そう簡単に無双なんてできるわけがない

「チラリとか口に出して小声でいってみたり……」


 図書館につくと、入り口で足止めを食らってるさっきのゴブリンが2匹と、一回り大きなゴブリンが1匹いる。あいつがリーダーか?


「さすがに3匹はどうにかなる気がしねえな」


 こちらのことはバレてないようで、入口の扉に雄叫びを上げたり、蹴りを入れたりしている。


「どうするかなぁ――って、何してんだアイツ!?」


 思わず叫んでしまった。その瞬間に、ひとり剣を持った男が奥の、俺がいる場所とは反対側の建物から現れて、小さいゴブリンに一太刀入れた。

 しかし、ゴブリンもそこまでもろくなく、さらに残り2匹もその男の方を向くのは、至極当然のことだ。

 俺は、とっさに体が動いて、もう1匹のゴブリンを斧で叩きつけていた。
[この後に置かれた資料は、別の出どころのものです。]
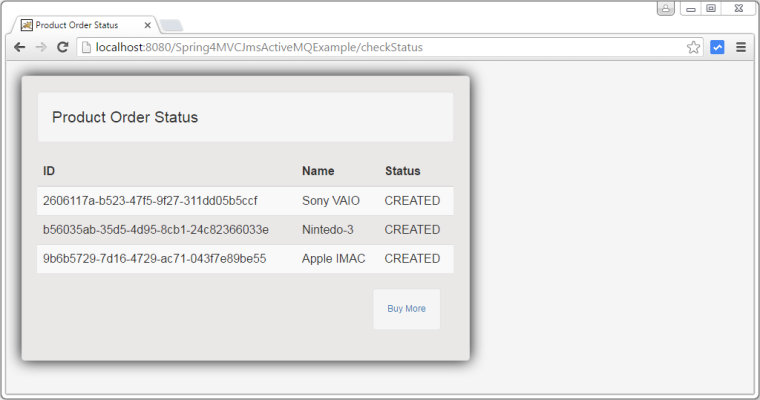Bookmark this page with the star icon

click(694, 47)
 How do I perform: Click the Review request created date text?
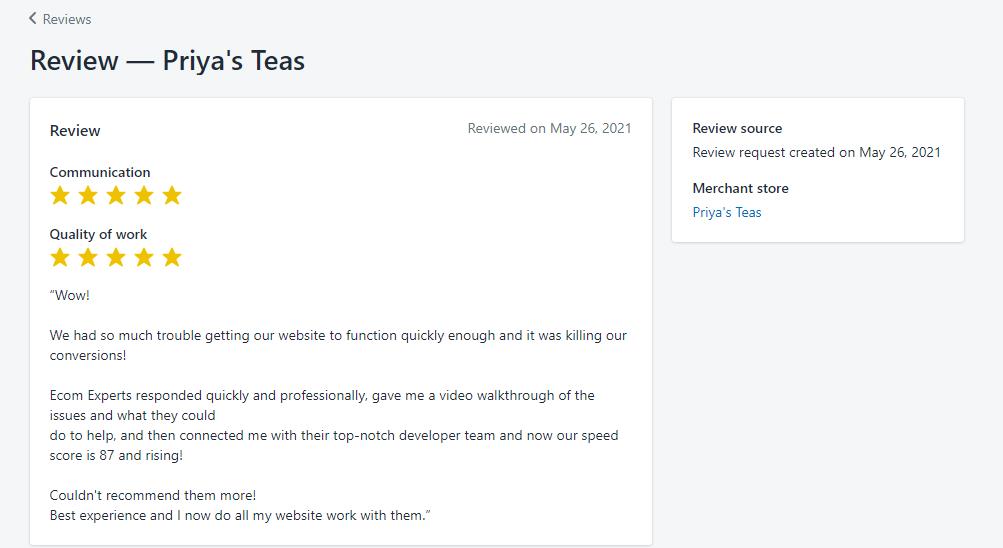coord(816,152)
この表現は正しく、刃ではなく横っ腹で頭を横から叩きつけた。


「ブゴォッ!?」


 その物理打撃を食らったゴブリンは立ち待ち吹き飛んでくれた。


「おい、何をしている! そんな装備で!」


 男の方はそんな声を俺に、かけつつゴブリンの攻撃を避けている。一方のでかいゴブリンはなぜか俺の方に狙いを定めてきたようだ。


「やっべ――」


 お世辞にも綺麗とはいえない横っ飛びでその攻撃を躱す。近くに来てよく見れば、でかいのが持ってるのは鉈みたいな刃物じゃなくて、完全な石鎚だった。

 横薙に当たれば骨が折れて、縦振りに当たろうものなら、頭がかち割れて、最悪潰されるのが容易に想像できる。


「くそっ……! 逃げろ!」


 剣士は俺にそう叫ぶ。なら助けてくれよと目を向けたが、気づけば俺が吹き飛ばしたゴブリンも起きて、2人がかりで剣士を襲っていた。
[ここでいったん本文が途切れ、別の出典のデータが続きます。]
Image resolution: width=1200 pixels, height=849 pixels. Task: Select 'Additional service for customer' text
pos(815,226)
「やばいやばいやばい! ……って、まて、なんでんなときに」


 横っ飛びした場所に、瓦礫や様々なものがあった。そして運が悪すぎることに、上の服、というかアロハシャツの一部が挟まって、動きが一瞬遅れた。その一瞬はでかく、俺の頭に石鎚が――


「あたら……ない?」


 思わず目をつぶっちまったが、目を開けると俺の頭上には何もなかった。

 そして目の前では――3体の人形がでかいゴブリンを襲っていた。


「まったく、無茶するなって話よ」

「お、おう……」


 そして、少しの時間差で彼女が表れた。魔法つかいの彼女が。


「ほら、早く立って」

「すまん、助かった」

「オーガゴブリンなんて、あんたみたいな装備がひとりで太刀打ちできるわけ無いでしょうが」

「やっぱり、あいつらゴブリンなのか?」

「そうよ。小さいのがゴブリン。大きいのがオーガゴブリン。魔族の一種で、自分より上の同種族がいると統率力を見せるけど、単体だとただの馬鹿よ」

「つまり、でけえのをやればいいってことか」

「そういうことよ」


 彼女はそう言って、手をかざす。すると人形の1体――ランスを持った人形が、その武器をオーガゴブリンの武器を持つ手に突き刺した。


「ガァァァアァア!!」


 悲痛な叫びを上げて、オーガゴブリンは武器を落とす。


「グオオオオオオ!!」


 そして、怒りだしたオーガゴブリンはそのでかい反対の手で人形に殴りかかった。あの大きさじゃ、あたったらひとたまりもない。


「そんな心配な目でみないでいいわよ」


 だが、彼女は涼しい顔をして、指を動かす。すると盾をもった人形が前に出て、その攻撃を弾いた。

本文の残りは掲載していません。